# [Short exercise 1]
Please count the lines in the rows that contain the string "screenshot", where case matters, and give only the number.

# [Selection]
On the one hand, the game is a fieldwork-enabled computational artefact that aspires to deliver situated insights into the largest peacetime movement of people in history: China’s four decades of continuous internal migration.

The game’s non-linear narrative weaves together the notes of my own ethnographic diary with actually-recorded fieldwork conversations between Peng and his own relatives, friends and colleagues to enfold the player in a contextually rich “view-from-somewhere” on Chinese migration.

Similar to any ethnographic monograph, the game balances this point-of-view perspective with parallel accounts of Chinese migrations found in the scholarly literature. But differently from classical nonfiction narrative, the way it achieves generalisability and ultimately relevance is virtual rather than referential. The nonfictional character named Peng is given the opportunity to fictionally meet other nonfictional fieldwork participants from the specialist scholarship on urban and migrant China, so that more than one single perspective on migration can be addressed in the game. The game makes a point of blurring the line between fiction, non-fiction and ethnography to complicate the various hierarchies of ethnographic storytelling as well as the unidirectional framing usually entrapping the mainstream narrative on migration. In doing so, it does also raise the critical question of how, as Elizabeth Enslin puts it, we should go about engaging ‘audiences who need to hear about the people we study’.

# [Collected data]
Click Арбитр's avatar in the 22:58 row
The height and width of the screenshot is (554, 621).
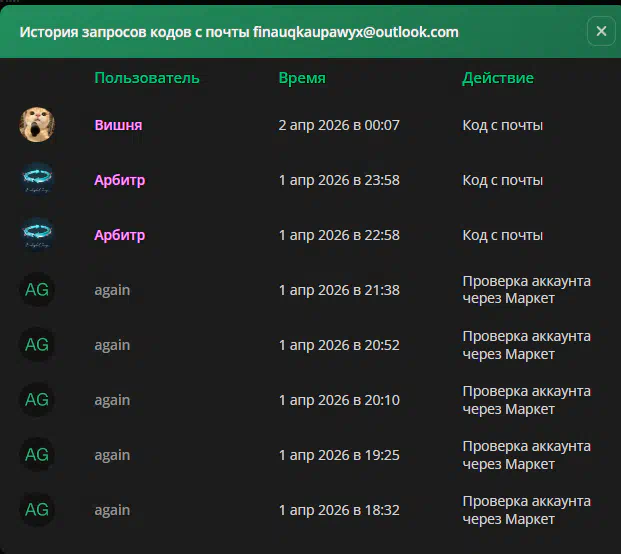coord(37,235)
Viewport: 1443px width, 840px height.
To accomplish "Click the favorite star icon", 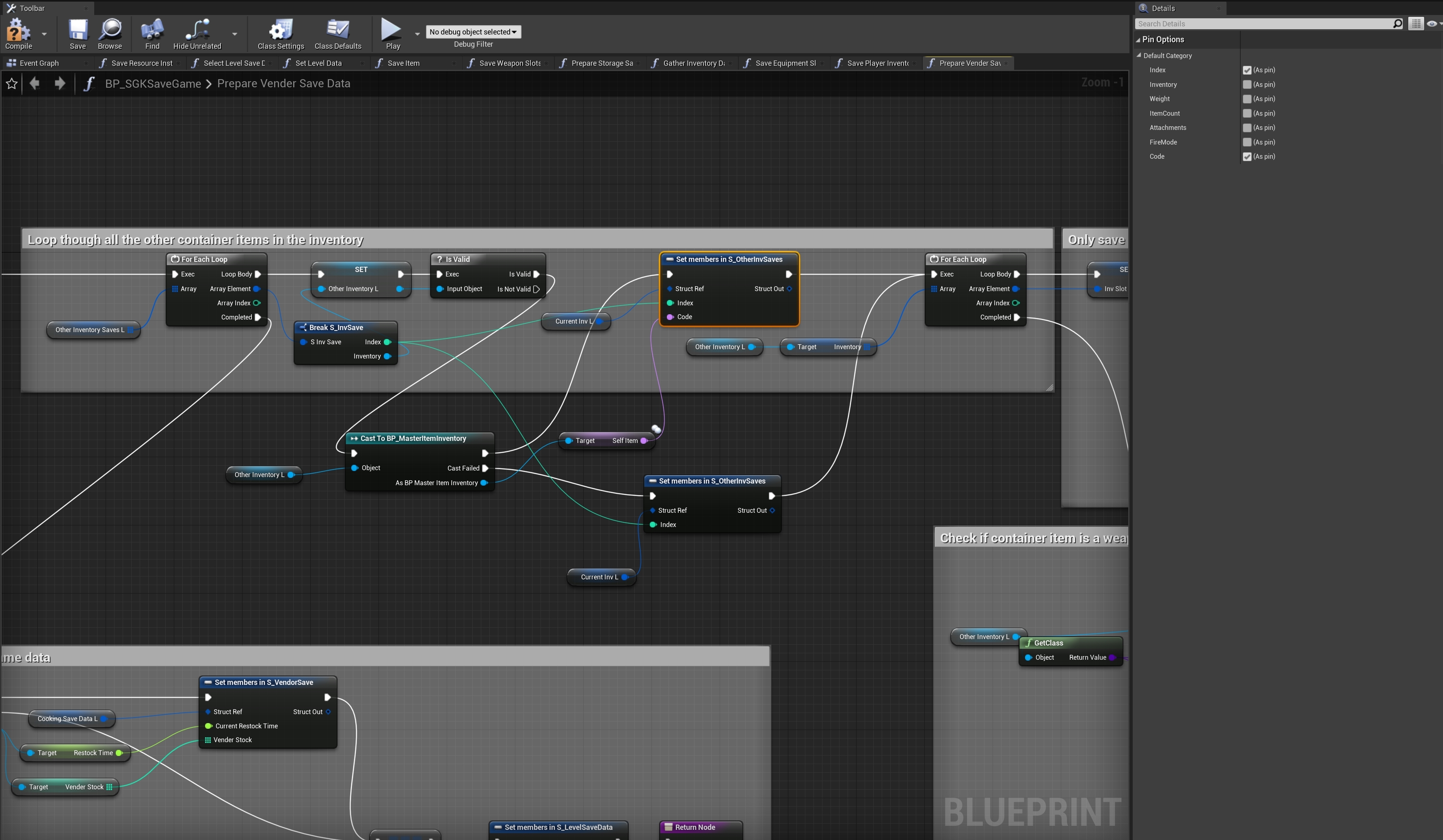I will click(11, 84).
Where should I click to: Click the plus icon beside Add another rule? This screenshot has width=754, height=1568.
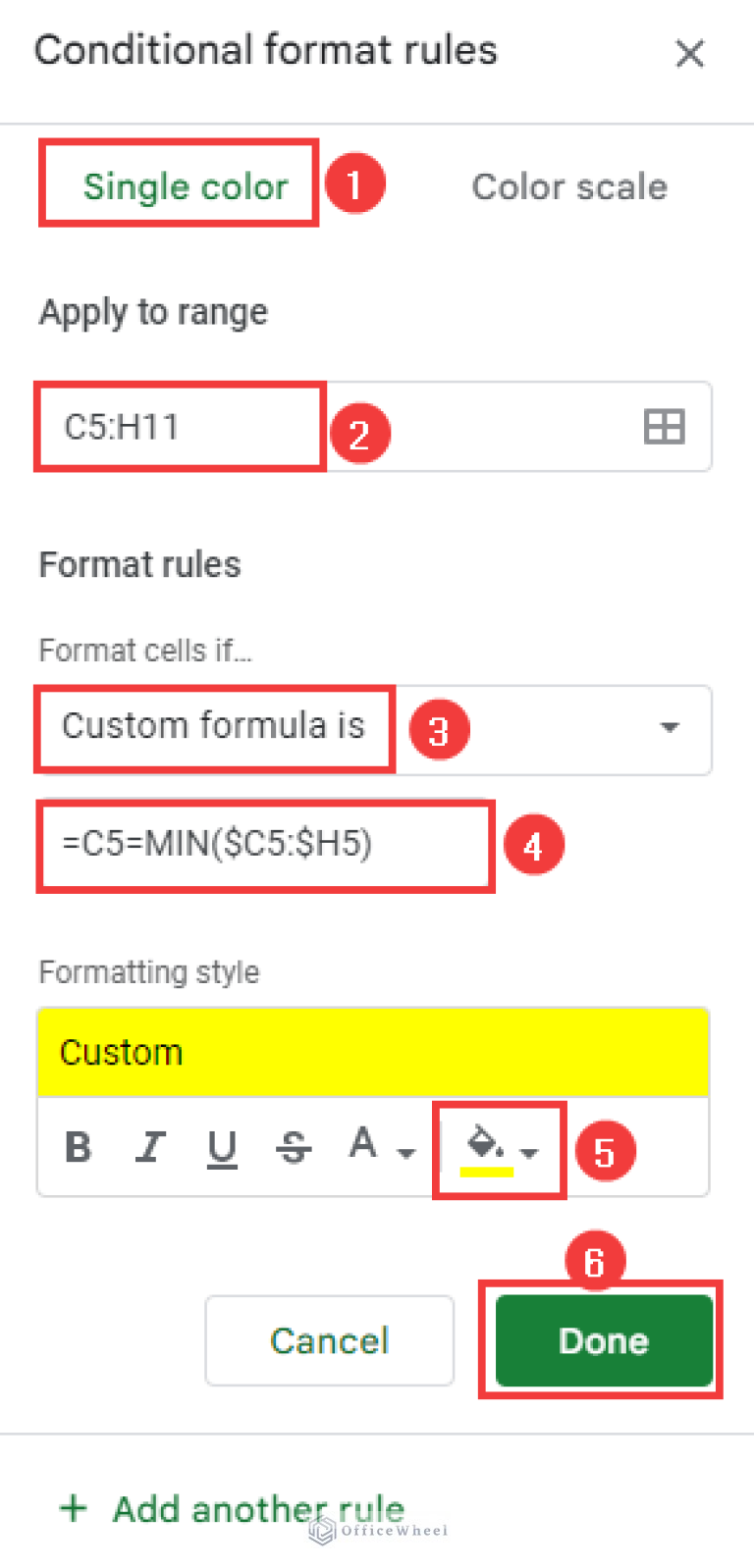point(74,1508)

# [Short exercise 2]
Continue the passage on the migration game, starting after its last sentence.

# [Exercise result 1]
2

# [Exercise result 2]
The computational mechanisms of Peng’s gameplay involve a multi-choice taskbar, which is every bit the by-product of my childhood proclivity for fantasy literature as it is of fieldwork methodologies: I spent several months of my stay in Lingshui asking Peng hypothetical questions about his future as we waited together for the day of his eventual departure to Beijing. These mechanisms strive to produce what the game theorist Ian Bogost’s calls ‘procedural rhetoric’ (2007). ‘Procedural rhetoric’ is the capacity that videogames have of mounting an argument about how social and material practices do, could or should work in real life by compelling players to take consequential choices in relation to their virtual unfolding. (If you are intrigued by this, go to 3 now.) By making choices for/with Peng, the player is made to reflect on the analytical opportunity to study migration outside the usual economistic binarism of push and pull factors, and within the ethnographically more accurate register of instability, incompleteness and serendipity, qualities that ordinarily beset any migratory choice in real life.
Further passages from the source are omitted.